The Senate Intelligence Committee won’t let anyone but Google’s CEO testify next week.
The committee has invited top executives from Facebook, Twitter, and Google to testify on their role in protecting elections from interference and the spread of misinformation.
Facebook COO Sheryl Sandberg and Twitter CEO Jack Dorsey agreed to attend the Sept. 5 hearing.
[Also read: Trump warns Google, Facebook, Twitter: ‘Better be careful’ about political bias]
The committee said Wednesday that Larry Page, CEO of Google parent company Alphabet, was invited, but a committee spokesperson told the Washington Examiner that “to date the company has not confirmed a senior leadership official to testify.”
Google has offered to send Kent Walker, its senior vice president of Global Affairs, in place of Page, the spokesperson said.
Walker already testified before the Senate Intelligence Committee in November.
“As Chairman Burr has stated, if Google’s senior leadership chooses not to be part of the solution to this pressing national security threat, that is their decision to make. However, it is the Committee’s hope that they will decide to participate in next week’s hearing,” the spokesperson said. “The purpose of this hearing is to hear from senior leadership making the decisions, not those operationalizing them.”

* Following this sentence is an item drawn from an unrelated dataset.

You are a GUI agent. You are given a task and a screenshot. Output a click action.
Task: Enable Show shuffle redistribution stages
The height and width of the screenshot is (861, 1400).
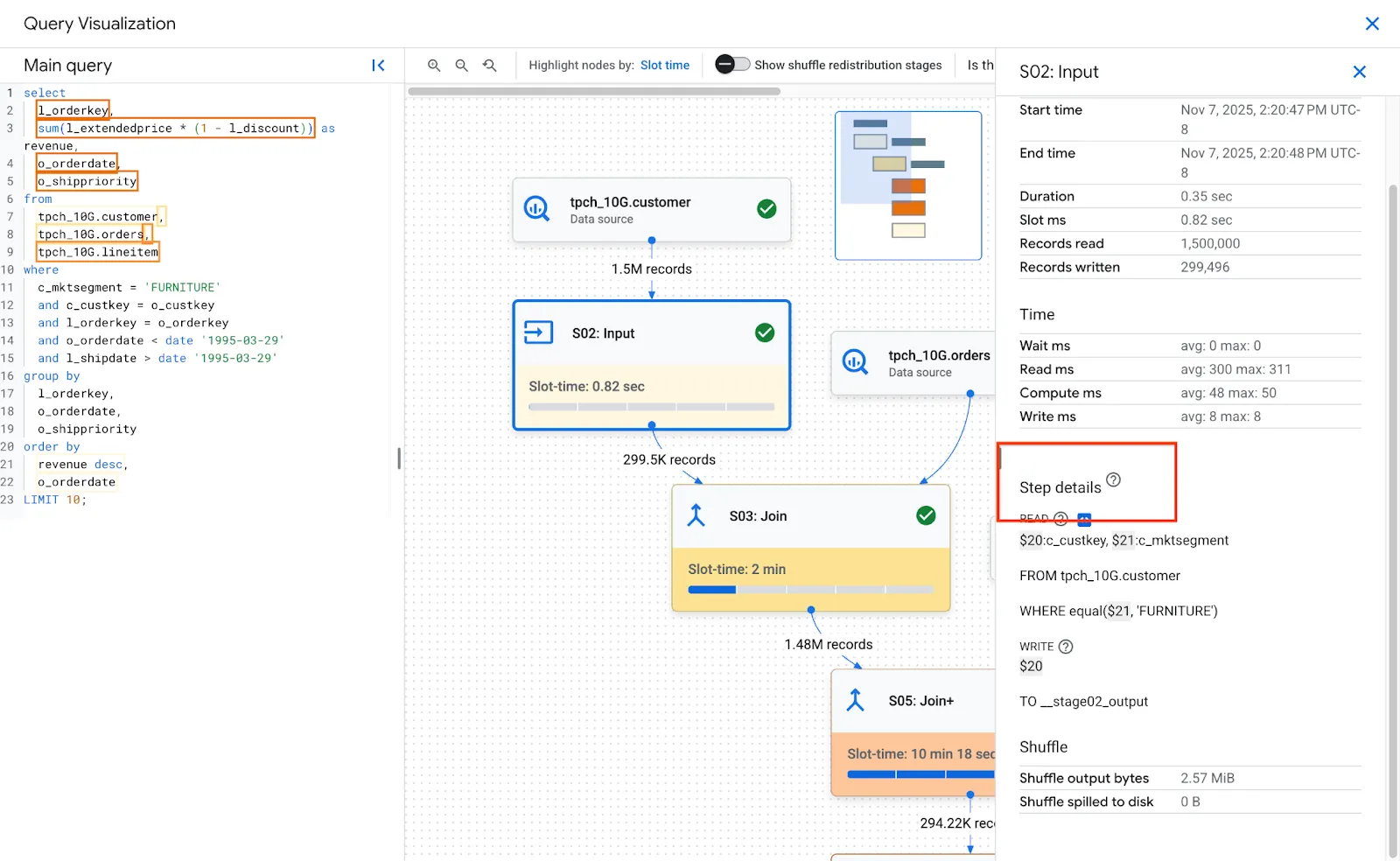pos(733,64)

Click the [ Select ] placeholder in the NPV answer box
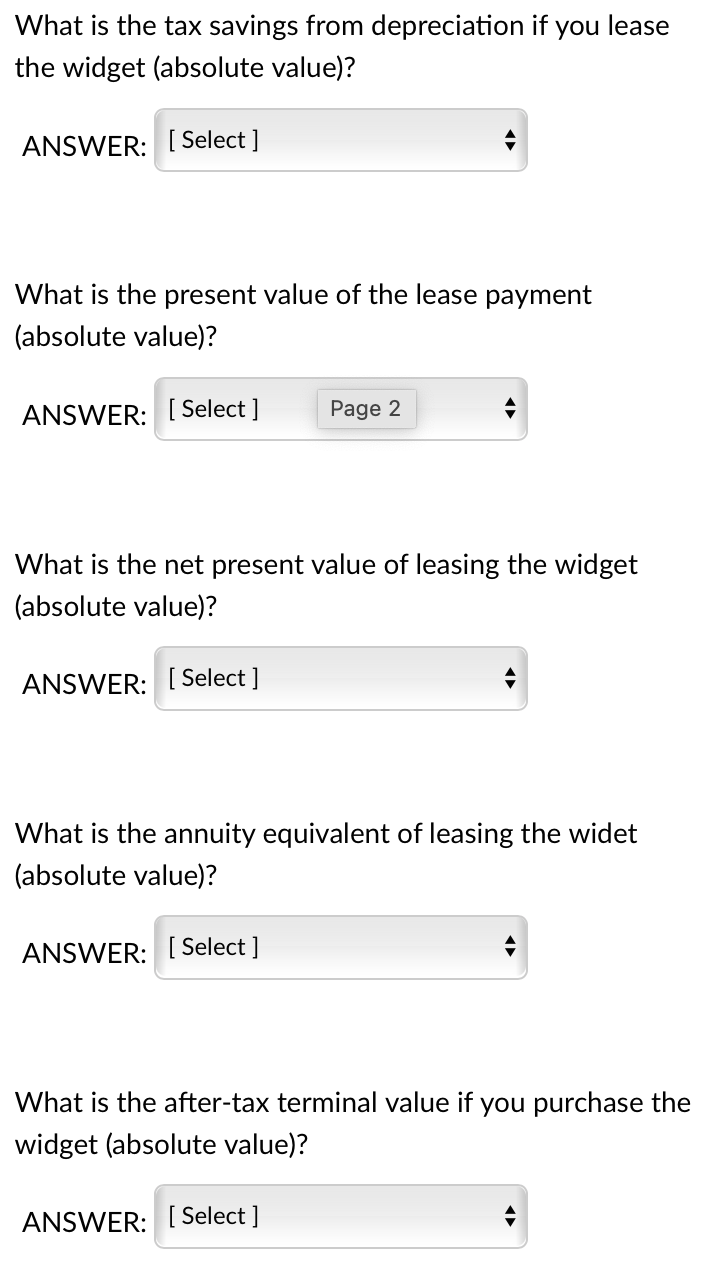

Senate Intelligence Committee Chairman Richard Burr, R-N.C., said Wednesday that the committee could leave an empty chair and name plate open for Google next to Sandberg and Dorsey, CNN reported.
If Walker shows up, the committee will not let him testify, a spokesperson for Sen. Mark Warner, the committee’s ranking Democrat, told the Washington Examiner.
President Trump has threatened to regulate the tech giant, claiming the search engine is suppressing positive stories about him and conservatives. Google’s search engine algorithms are updated continuously so that the most relevant results appear and aren’t weighted by any political ideology, the company said.
Google did not immediately respond to a request for comment.